BEGIN EXERCISE INPUTS
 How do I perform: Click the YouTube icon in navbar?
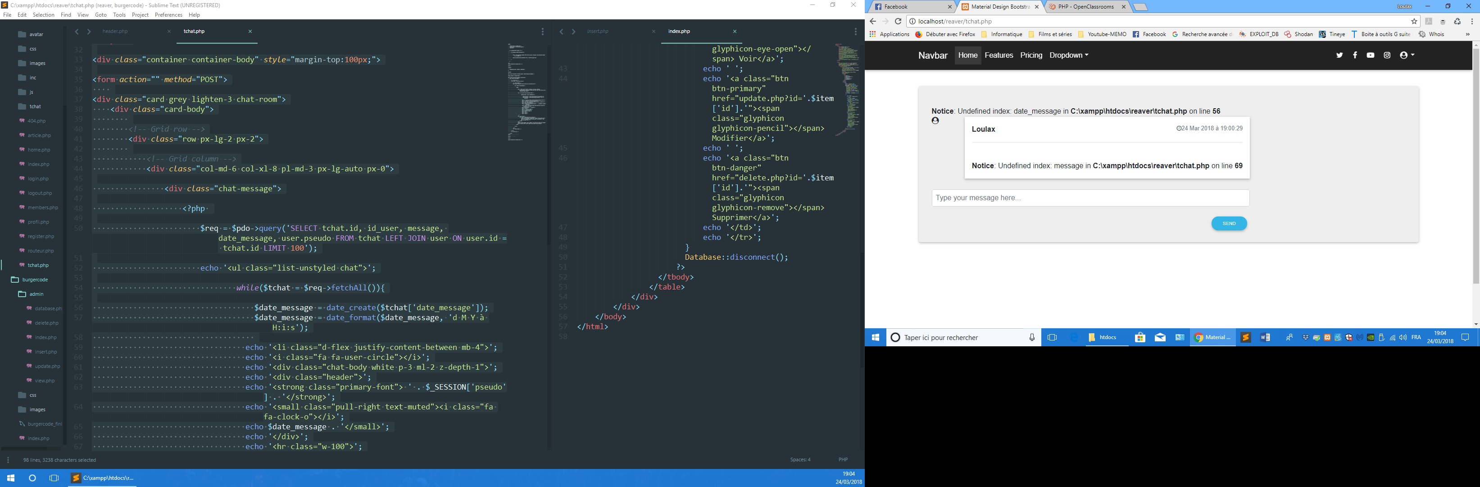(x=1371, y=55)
END EXERCISE INPUTS
BEGIN EXERCISE INPUTS
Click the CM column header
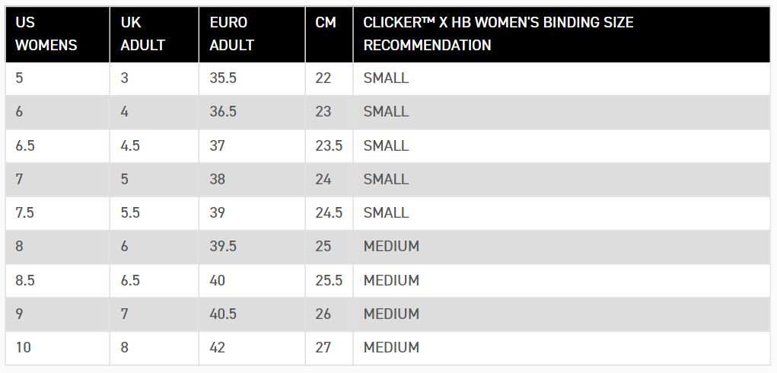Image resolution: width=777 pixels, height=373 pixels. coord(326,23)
END EXERCISE INPUTS
BEGIN EXERCISE INPUTS
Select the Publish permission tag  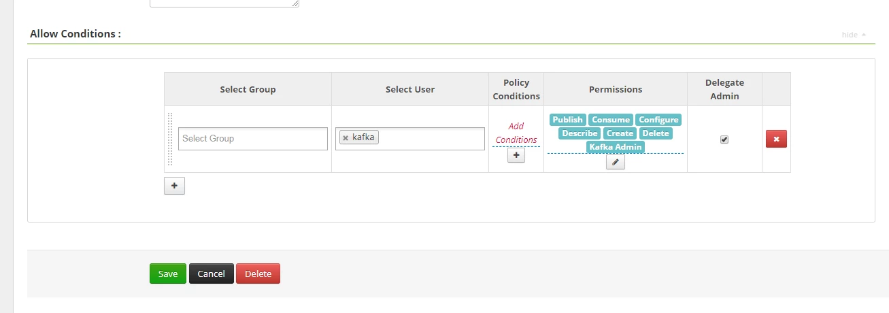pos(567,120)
END EXERCISE INPUTS
Report only the number of lines in the records that contain the word "Click", counting a line only when the capitalization matches exactly.

:: RESULT OF THE TASK ::
2